■ Task inputs ■

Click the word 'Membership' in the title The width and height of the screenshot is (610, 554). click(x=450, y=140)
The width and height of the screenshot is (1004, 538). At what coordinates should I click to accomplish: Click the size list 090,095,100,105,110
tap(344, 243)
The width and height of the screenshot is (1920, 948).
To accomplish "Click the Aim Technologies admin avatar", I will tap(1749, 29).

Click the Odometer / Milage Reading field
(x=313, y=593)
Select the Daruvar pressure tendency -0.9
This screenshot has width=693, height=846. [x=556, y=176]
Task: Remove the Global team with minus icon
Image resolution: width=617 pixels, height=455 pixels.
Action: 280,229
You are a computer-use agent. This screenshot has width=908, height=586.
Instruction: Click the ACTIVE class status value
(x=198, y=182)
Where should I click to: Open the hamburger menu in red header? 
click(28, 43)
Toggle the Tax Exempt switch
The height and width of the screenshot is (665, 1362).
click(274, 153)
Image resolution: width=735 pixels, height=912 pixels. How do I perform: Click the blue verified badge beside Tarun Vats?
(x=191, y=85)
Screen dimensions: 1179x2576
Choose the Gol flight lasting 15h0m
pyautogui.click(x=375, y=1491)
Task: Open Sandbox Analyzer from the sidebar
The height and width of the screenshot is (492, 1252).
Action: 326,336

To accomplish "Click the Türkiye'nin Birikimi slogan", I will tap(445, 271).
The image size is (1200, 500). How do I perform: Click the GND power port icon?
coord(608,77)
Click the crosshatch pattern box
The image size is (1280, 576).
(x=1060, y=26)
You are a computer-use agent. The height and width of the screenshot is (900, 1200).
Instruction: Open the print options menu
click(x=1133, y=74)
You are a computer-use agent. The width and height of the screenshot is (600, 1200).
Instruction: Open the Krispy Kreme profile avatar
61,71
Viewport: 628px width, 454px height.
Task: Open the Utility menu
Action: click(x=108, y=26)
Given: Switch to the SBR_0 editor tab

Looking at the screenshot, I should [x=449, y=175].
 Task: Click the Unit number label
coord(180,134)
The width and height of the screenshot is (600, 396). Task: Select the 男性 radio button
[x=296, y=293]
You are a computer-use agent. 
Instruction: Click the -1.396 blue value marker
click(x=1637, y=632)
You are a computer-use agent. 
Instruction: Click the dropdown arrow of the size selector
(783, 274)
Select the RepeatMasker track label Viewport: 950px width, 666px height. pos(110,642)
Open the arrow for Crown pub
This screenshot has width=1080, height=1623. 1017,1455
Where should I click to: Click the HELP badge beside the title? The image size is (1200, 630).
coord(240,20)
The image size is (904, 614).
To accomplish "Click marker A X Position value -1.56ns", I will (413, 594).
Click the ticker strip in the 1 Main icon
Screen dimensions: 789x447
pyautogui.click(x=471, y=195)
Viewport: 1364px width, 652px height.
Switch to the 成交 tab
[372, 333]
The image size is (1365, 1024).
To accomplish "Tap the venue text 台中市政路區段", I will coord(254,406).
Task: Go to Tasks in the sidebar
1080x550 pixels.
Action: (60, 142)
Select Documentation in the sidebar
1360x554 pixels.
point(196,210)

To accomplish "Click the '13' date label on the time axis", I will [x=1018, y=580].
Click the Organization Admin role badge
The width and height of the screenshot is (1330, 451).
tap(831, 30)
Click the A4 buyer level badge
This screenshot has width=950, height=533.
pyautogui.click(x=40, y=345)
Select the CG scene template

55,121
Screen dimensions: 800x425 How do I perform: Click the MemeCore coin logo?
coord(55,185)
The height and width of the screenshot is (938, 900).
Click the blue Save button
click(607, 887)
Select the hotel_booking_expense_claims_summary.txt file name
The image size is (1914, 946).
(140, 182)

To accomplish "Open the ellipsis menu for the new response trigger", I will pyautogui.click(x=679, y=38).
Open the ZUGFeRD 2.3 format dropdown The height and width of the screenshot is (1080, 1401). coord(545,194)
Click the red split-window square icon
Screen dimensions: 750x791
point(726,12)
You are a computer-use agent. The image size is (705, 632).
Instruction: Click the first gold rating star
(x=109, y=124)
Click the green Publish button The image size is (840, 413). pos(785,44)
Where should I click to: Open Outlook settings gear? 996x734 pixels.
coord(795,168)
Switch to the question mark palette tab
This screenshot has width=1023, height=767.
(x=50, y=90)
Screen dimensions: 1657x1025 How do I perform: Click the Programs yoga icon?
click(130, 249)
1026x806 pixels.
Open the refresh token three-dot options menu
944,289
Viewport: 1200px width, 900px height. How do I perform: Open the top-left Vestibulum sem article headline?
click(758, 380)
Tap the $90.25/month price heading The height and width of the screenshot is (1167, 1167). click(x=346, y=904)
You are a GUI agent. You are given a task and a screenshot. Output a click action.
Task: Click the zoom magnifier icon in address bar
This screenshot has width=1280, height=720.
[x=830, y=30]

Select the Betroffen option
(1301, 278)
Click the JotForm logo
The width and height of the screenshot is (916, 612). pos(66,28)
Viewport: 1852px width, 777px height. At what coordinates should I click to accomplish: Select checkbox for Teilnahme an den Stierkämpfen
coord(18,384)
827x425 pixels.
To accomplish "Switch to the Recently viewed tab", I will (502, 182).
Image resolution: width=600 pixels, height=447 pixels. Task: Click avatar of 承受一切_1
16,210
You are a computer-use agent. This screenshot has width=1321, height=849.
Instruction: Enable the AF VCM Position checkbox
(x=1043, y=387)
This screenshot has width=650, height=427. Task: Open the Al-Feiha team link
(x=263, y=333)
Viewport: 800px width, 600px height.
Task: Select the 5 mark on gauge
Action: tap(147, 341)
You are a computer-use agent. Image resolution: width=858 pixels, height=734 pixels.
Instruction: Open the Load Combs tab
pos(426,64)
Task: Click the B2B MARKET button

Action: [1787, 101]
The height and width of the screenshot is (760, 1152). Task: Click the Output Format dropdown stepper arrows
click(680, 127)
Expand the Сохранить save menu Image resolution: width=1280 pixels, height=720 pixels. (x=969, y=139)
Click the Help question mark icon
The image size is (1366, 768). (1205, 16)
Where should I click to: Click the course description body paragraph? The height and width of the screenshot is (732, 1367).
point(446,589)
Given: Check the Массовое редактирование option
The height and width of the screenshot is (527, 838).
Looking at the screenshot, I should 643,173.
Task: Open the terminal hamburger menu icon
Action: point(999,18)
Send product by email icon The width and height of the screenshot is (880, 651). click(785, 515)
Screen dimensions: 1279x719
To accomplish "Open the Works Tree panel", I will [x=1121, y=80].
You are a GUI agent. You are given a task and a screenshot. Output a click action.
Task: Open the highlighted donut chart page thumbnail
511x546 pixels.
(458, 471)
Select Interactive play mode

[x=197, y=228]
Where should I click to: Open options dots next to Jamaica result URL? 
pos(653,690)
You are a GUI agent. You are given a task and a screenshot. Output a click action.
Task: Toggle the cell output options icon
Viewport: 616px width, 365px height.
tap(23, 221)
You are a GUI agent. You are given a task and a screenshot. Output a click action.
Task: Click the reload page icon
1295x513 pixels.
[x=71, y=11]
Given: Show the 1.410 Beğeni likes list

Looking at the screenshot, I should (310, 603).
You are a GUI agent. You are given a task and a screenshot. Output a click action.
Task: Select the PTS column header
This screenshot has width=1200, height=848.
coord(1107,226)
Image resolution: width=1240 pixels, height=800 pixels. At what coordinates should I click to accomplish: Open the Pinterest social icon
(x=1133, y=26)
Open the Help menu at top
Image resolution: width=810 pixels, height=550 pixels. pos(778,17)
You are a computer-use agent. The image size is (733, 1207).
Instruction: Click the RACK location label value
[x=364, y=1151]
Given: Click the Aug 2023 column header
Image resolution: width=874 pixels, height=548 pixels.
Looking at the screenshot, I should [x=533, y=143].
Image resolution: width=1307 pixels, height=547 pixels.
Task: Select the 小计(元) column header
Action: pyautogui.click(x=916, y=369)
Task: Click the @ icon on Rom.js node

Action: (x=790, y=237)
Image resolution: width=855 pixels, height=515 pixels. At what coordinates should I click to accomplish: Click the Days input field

■ What needs to be done ■
From the records above, copy each line in which the string "Toggle" occurs.

■ Answer for this exercise ■
Toggle the Tax Exempt switch
Task: Toggle the cell output options icon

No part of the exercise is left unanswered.